そして2026年1月現在、被災した地域、マンダレーやザガインなどは、がれきの撤去が終わり、空き地が多くなった。河野さんは「市場がつぶれた所は、もともとあった建物の前の路上に市場ができていて、人々はそこで買い物をしている。学校は仮設校舎をみんなで使いまわしている。空き地を見なければ、地震前と同じような日常が戻ってきていると感じる。もちろん仮住まいの人や困っている人はいると思う。でも街を見たら活気が戻っているように見える」と話す。
ミャンマーでは、医療者の数が少なく、そのほとんどが都市部の大病院に集中している。地方や農村部には医師が常駐していない所も多く、看護師やコミュニティヘルスワーカーなどが医療の担い手となっている。河野さんは「ザガインでは、地震に関係なく医療を求める人が多い。公立病院はあるが機能しておらず、治安もよくないので、医療を受けたくても難しいという状況。国の情勢や変化によって医療へのアクセスが制限されている」と話す。そのような環境で医療支援を行っている。
現地スタッフにとっても状況は厳しい。河野さんは「治安の悪い中、安全を確保しながら働いてもらう、医療にアクセスできる人達を増やせるような工夫をすることも考えないといけない。常に治安の状況を見ながらスタッフと相談しながら考える。(医療支援を)やめてしまうとその後患者は来なくなる。できるだけやめないことが重要」と話す。

時に患者は、通信状況がよくない中、治安もよくない中、何日もかけて病院に来ることがある。「だから、私達(日本人)も、現場に入るのは危ないと思っても、例えば3日間の活動予定が1日になってもやめずに活動する。
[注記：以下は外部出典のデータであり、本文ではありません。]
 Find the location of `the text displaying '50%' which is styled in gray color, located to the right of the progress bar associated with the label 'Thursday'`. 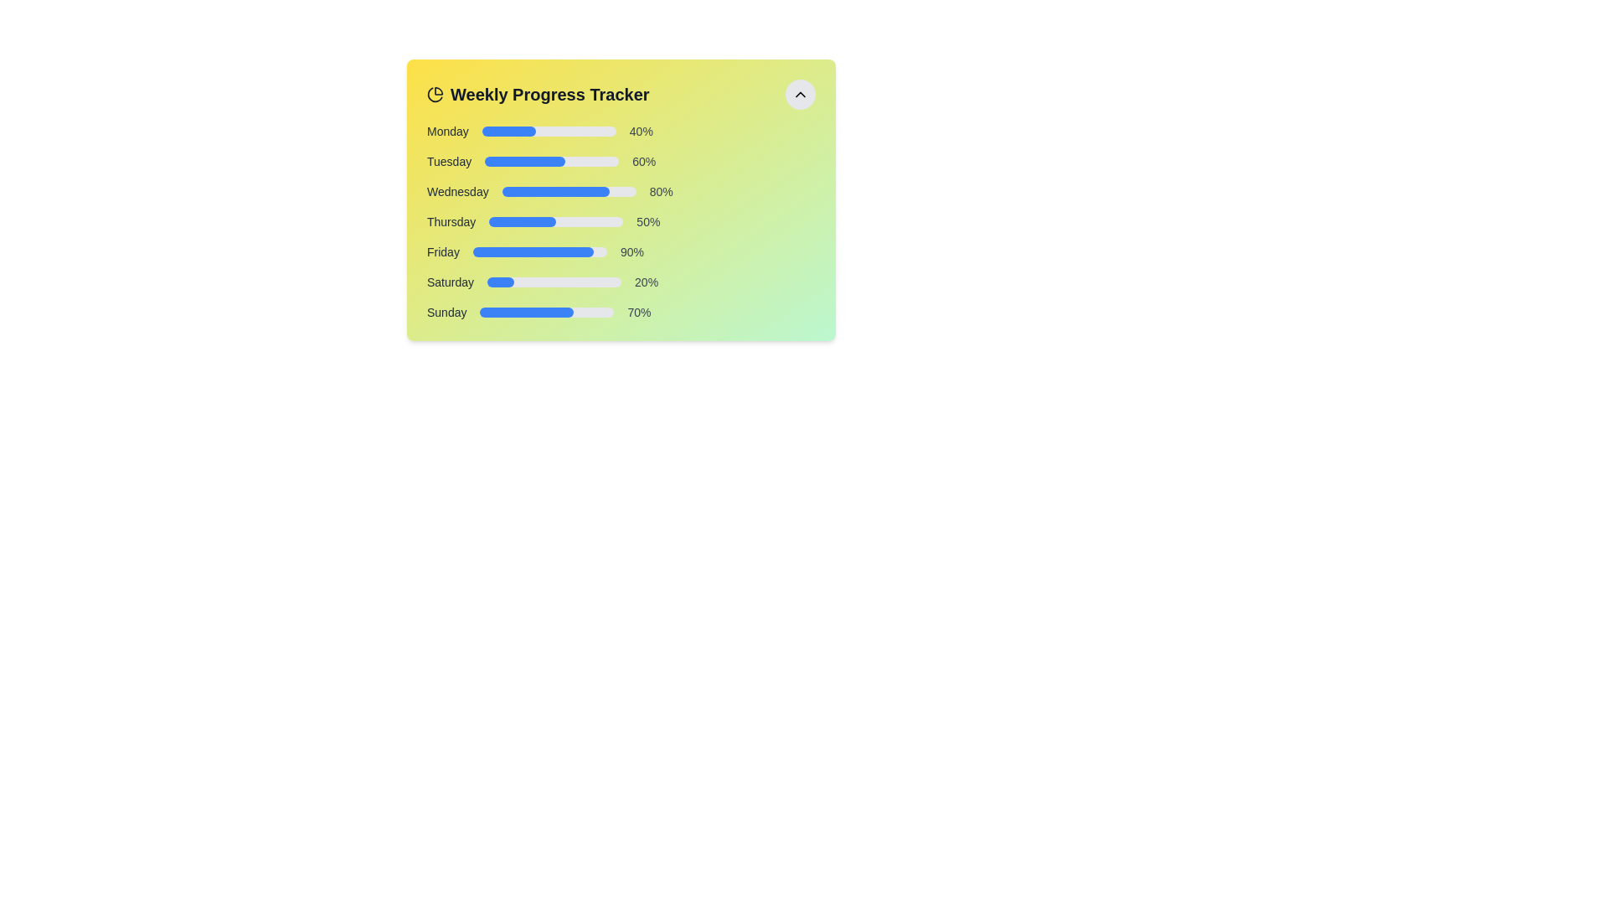

the text displaying '50%' which is styled in gray color, located to the right of the progress bar associated with the label 'Thursday' is located at coordinates (647, 221).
病院に来られない人には、待っていても仕方ないので、地域の寺子屋や高齢者施設などこちらから出ていく」と河野さん。また地方の病院の設備では対応できないこともある。「大きな手術、例えばこどものがんの手術はなかなかできない。その場合はヤンゴンやマンダレーといった大都市のこども病院に重症の患者を集め、日本から専門医に来てもらい手術をする。自分たちの拠点で待っているだけではなく、日本の医療チームにできることはないか、常にさがしています」。
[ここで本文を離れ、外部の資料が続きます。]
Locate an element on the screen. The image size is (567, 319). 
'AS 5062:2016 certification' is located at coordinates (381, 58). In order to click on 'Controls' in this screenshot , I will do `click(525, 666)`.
できることはないか、常にさがす。その姿勢の背景には河野さんの学生時代の経験がある。河野さんは大学1年生の時に、加古川で阪神・淡路大震災を経験した。「大学は休校になり、先生方は資格もあるので避難所で活動されていた。看護師を目指すものとして何かしたいという思いはあったが、どこへ行って何をすればいいのかわからなかった。当時は災害ボランティア(という制度)もない頃で、避難所になった中学校へ行き、支援物資の仕分けをしていた。でも何もできなかったという無力感のようなものが残った。その経験が生きたというより、あんな無力感を味わいたくない。ミャンマーでは軍政がどのように出てくるのかわからない、被災地で活動できるかもわからないけど、まずは行ってできることを探してやってみる。ここに繋がっていると思います」。
今後の活動について、河野さんは次のように話す。「まずはザガインの拠点病院での活動を続けていきたい。また全国に医療が受けられない人が多くいるというのはわかっているので、地方のこども病院など専門病院に日本人の医療者と共に入り、活動を続けていく。命に直結するような人達をひとりでも多く救っていけるように、ひとりでも多くの人に医療を届けられるように、いい形を探しながら挑戦してやっていきたい」と前を向く。